[Dataset entries]
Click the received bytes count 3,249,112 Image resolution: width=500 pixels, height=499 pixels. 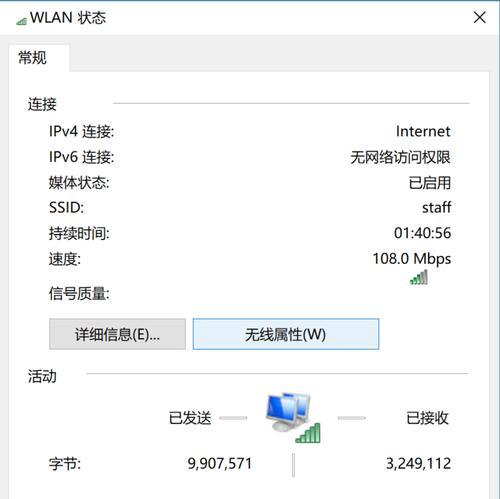(418, 464)
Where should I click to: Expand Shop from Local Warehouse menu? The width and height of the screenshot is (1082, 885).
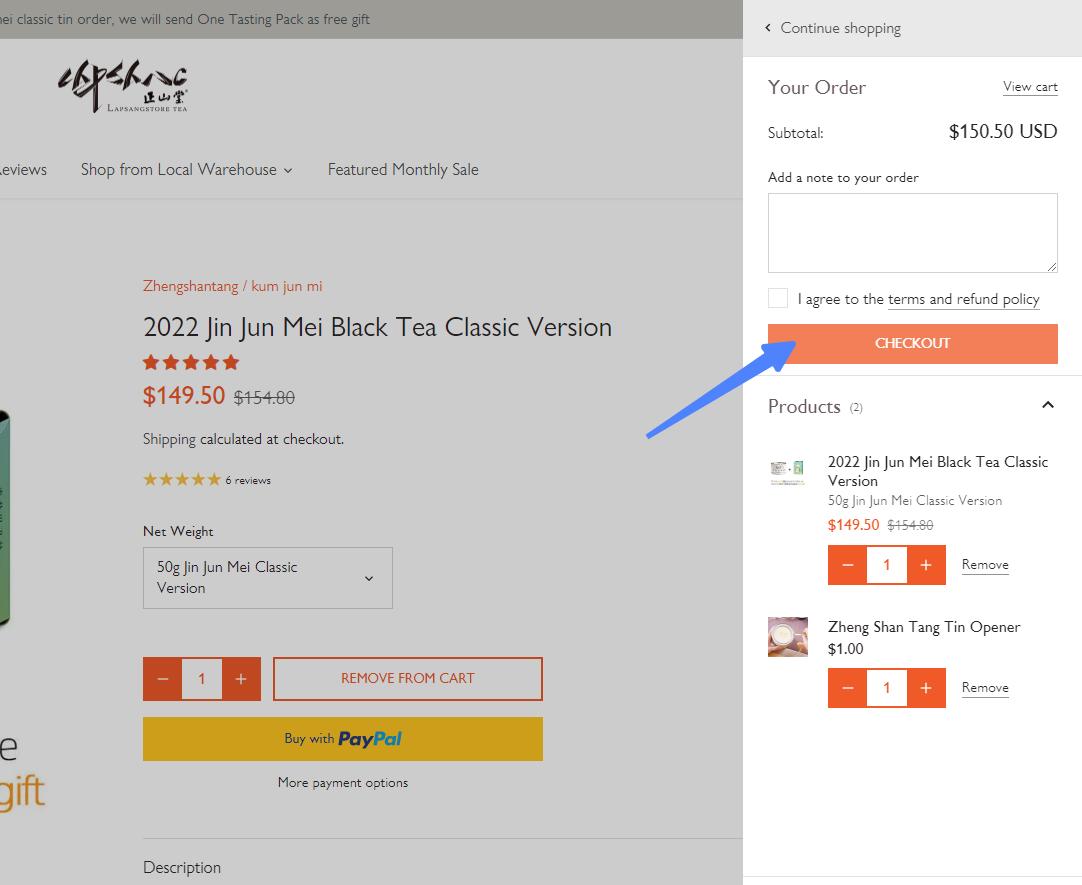[x=187, y=170]
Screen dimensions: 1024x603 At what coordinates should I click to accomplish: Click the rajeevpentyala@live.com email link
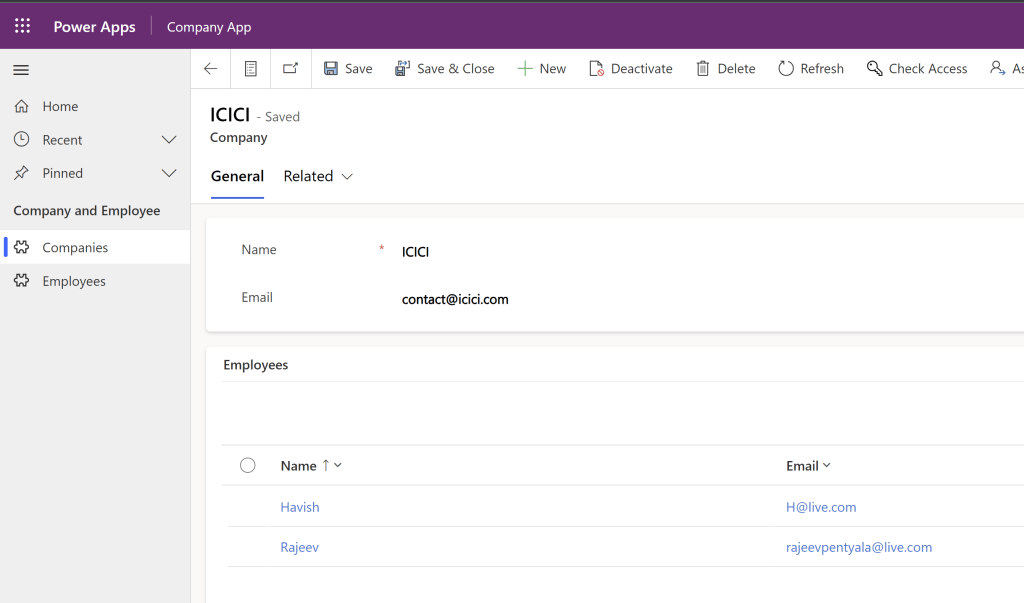[x=859, y=547]
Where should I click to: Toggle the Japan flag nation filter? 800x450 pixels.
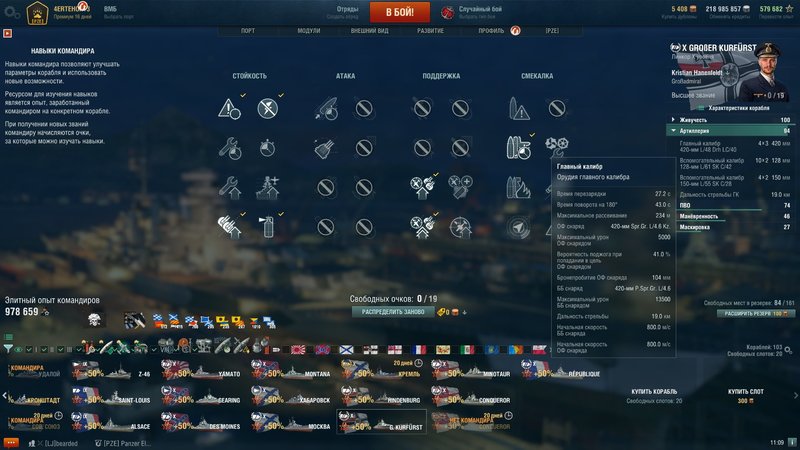click(297, 349)
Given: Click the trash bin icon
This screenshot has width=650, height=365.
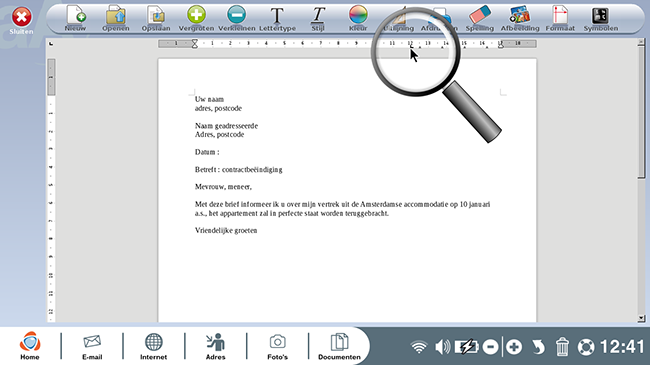Looking at the screenshot, I should tap(562, 347).

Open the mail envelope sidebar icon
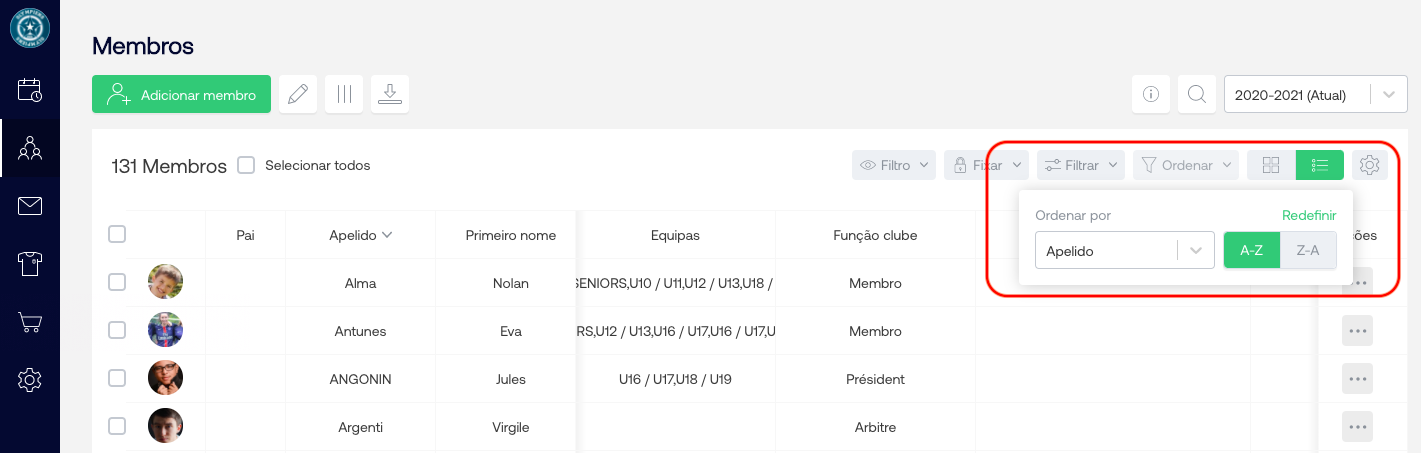pyautogui.click(x=30, y=207)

> [WHAT IS BEING ASKED]
Restate word for word, and only, the lines from the line that contains "This screenshot has width=650, height=365." through the end of the data, both included; pictures are not part of the copy.

> [TASK RESPONSE]
This screenshot has width=650, height=365.
Looking at the screenshot, I should tap(562, 347).

Open the mail envelope sidebar icon
pyautogui.click(x=30, y=207)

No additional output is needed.